Uncovering molecular elements of brain-body communication during development and treatment of neuropathic pain

Integral to neuropathic pain is a reciprocal interaction between tumor necrosis factor-α (TNF) production and the α₂-adrenergic receptor response, offering an attractive therapeutic target. The effects of varying levels of brain TNF on α₂-adrenergic regulation of cyclic AMP (cAMP) production in the hippocampus and sciatic nerve were investigated during the development and amitriptyline treatment of chronic pain. Increased levels of TNF during the development of chronic pain transform α₂-adrenergic inhibition of cAMP production in the brain to potentiation. While α₂-adrenergic receptors regulate TNF production, they also affect descending noradrenergic pathways.

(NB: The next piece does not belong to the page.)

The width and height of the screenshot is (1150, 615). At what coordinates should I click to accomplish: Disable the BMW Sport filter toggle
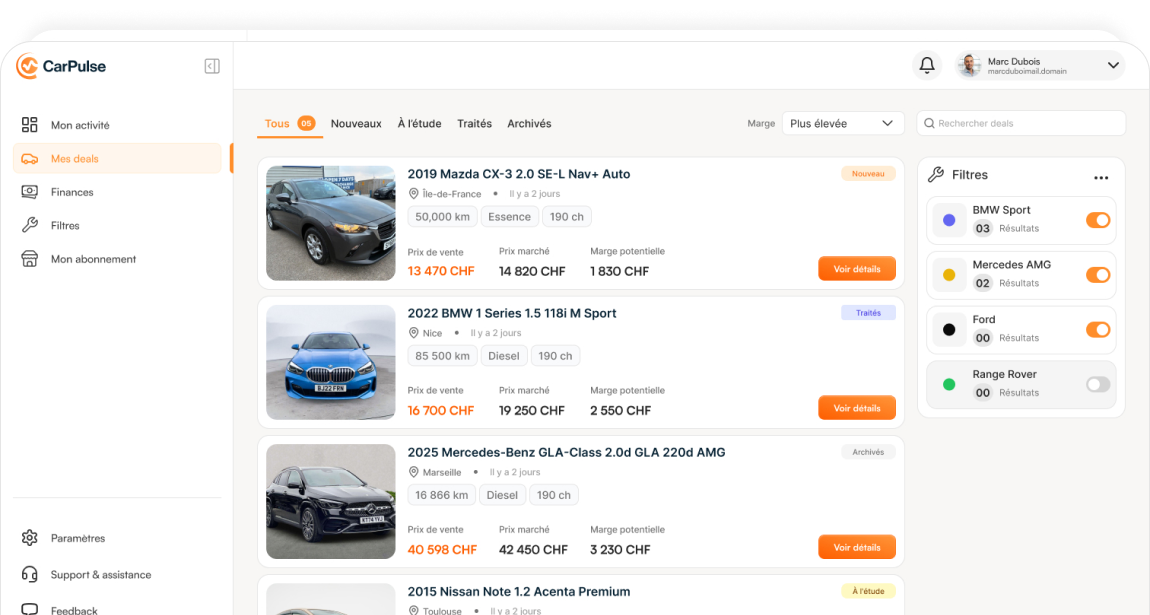(x=1098, y=220)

Increases in levels of TNF in the brain deeply impact peripheral inflammation through regulating α₂-adrenergic receptors, offering insight into brain-body interactions during neuropathic pain. Amitriptyline as an analgesic inhibits pain-induced increases in brain-associated TNF and transforms peripheral α₂-adrenergic receptors. The dynamic equilibrium between TNF levels and α₂-adrenergic functioning is uniquely altered during development and treatment of neuropathic pain. Proper manipulations of this interaction offer efficacious treatment of neuropathic pain.